Work required:
For the records below, print every one exactly, with nothing dropped.

Data records:
==============================

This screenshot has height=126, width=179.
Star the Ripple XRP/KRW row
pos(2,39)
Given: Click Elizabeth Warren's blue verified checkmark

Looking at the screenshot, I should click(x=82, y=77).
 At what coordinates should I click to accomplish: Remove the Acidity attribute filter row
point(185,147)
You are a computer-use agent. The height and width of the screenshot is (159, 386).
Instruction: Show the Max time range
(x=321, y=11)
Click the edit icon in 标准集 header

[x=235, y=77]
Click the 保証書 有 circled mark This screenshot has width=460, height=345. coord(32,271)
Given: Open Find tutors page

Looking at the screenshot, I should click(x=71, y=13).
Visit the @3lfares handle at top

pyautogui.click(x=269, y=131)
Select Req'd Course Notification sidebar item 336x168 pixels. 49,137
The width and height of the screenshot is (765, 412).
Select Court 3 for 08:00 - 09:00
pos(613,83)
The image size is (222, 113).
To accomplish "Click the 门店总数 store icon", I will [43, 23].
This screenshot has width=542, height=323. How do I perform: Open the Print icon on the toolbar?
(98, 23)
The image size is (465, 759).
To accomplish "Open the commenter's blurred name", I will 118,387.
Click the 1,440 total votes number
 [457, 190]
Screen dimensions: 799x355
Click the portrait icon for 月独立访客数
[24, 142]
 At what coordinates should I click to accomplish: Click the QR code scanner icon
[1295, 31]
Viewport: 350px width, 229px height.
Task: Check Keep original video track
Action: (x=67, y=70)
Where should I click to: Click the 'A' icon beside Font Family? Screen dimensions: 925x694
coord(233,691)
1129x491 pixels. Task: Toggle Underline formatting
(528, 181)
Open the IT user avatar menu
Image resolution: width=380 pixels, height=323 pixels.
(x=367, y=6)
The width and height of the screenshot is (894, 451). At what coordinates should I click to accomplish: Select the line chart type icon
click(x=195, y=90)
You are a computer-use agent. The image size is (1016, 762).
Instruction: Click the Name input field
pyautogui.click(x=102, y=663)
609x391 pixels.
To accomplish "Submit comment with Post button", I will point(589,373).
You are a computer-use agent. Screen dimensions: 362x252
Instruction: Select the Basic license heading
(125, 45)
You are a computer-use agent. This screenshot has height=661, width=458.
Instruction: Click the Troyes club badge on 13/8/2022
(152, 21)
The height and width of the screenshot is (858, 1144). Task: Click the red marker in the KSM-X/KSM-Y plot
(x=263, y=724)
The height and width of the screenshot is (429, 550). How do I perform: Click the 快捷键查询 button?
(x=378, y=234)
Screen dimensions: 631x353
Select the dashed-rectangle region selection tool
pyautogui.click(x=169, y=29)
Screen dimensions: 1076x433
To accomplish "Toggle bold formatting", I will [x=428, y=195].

==============================

Output for this exercise:
This screenshot has height=126, width=179.
Star the Ripple XRP/KRW row
pos(2,39)
Given: Click Elizabeth Warren's blue verified checkmark

Looking at the screenshot, I should click(x=82, y=77).
 At what coordinates should I click to accomplish: Remove the Acidity attribute filter row
point(185,147)
You are a computer-use agent. The height and width of the screenshot is (159, 386).
Instruction: Show the Max time range
(x=321, y=11)
Click the edit icon in 标准集 header

[x=235, y=77]
Click the 保証書 有 circled mark This screenshot has width=460, height=345. coord(32,271)
Given: Open Find tutors page

Looking at the screenshot, I should click(x=71, y=13).
Visit the @3lfares handle at top

pyautogui.click(x=269, y=131)
Select Req'd Course Notification sidebar item 336x168 pixels. 49,137
The width and height of the screenshot is (765, 412).
Select Court 3 for 08:00 - 09:00
pos(613,83)
The image size is (222, 113).
To accomplish "Click the 门店总数 store icon", I will [43, 23].
This screenshot has width=542, height=323. How do I perform: Open the Print icon on the toolbar?
(98, 23)
The image size is (465, 759).
To accomplish "Open the commenter's blurred name", I will 118,387.
Click the 1,440 total votes number
 [457, 190]
Screen dimensions: 799x355
Click the portrait icon for 月独立访客数
[24, 142]
 At what coordinates should I click to accomplish: Click the QR code scanner icon
[1295, 31]
Viewport: 350px width, 229px height.
Task: Check Keep original video track
Action: (x=67, y=70)
Where should I click to: Click the 'A' icon beside Font Family? Screen dimensions: 925x694
coord(233,691)
1129x491 pixels. Task: Toggle Underline formatting
(528, 181)
Open the IT user avatar menu
Image resolution: width=380 pixels, height=323 pixels.
(x=367, y=6)
The width and height of the screenshot is (894, 451). At what coordinates should I click to accomplish: Select the line chart type icon
click(x=195, y=90)
You are a computer-use agent. The image size is (1016, 762).
Instruction: Click the Name input field
pyautogui.click(x=102, y=663)
609x391 pixels.
To accomplish "Submit comment with Post button", I will point(589,373).
You are a computer-use agent. Screen dimensions: 362x252
Instruction: Select the Basic license heading
(125, 45)
You are a computer-use agent. This screenshot has height=661, width=458.
Instruction: Click the Troyes club badge on 13/8/2022
(152, 21)
The height and width of the screenshot is (858, 1144). Task: Click the red marker in the KSM-X/KSM-Y plot
(x=263, y=724)
The height and width of the screenshot is (429, 550). How do I perform: Click the 快捷键查询 button?
(x=378, y=234)
Screen dimensions: 631x353
Select the dashed-rectangle region selection tool
pyautogui.click(x=169, y=29)
Screen dimensions: 1076x433
To accomplish "Toggle bold formatting", I will [x=428, y=195].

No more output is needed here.